(Stored items)
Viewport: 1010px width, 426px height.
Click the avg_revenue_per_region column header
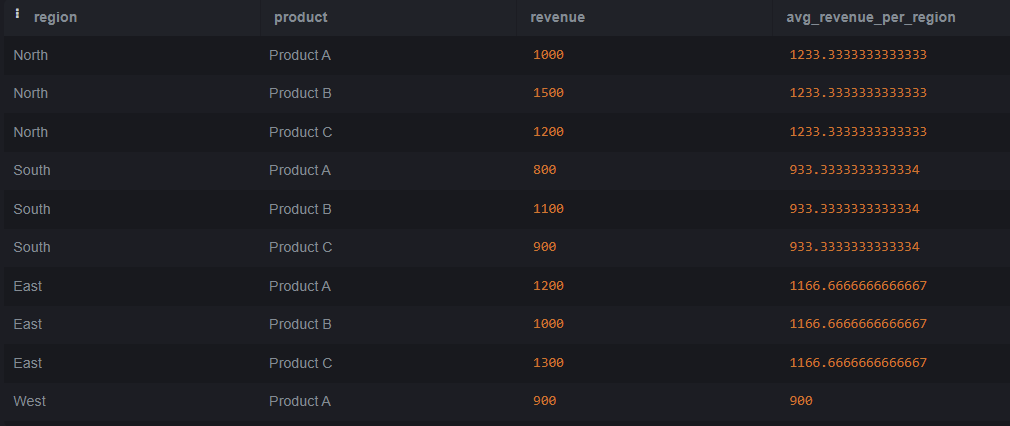pos(871,17)
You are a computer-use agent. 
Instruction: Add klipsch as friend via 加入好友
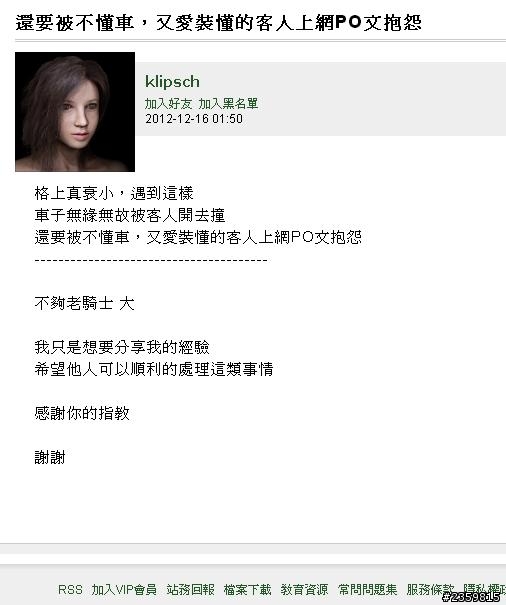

** Exercise instructions **
A faithful copy of the records above, without images, is what to give back.

** Solution for this exercise **
Viewport: 1010px width, 426px height.
Click the avg_revenue_per_region column header
pos(871,17)
You are a computer-use agent. 
Instruction: Add klipsch as friend via 加入好友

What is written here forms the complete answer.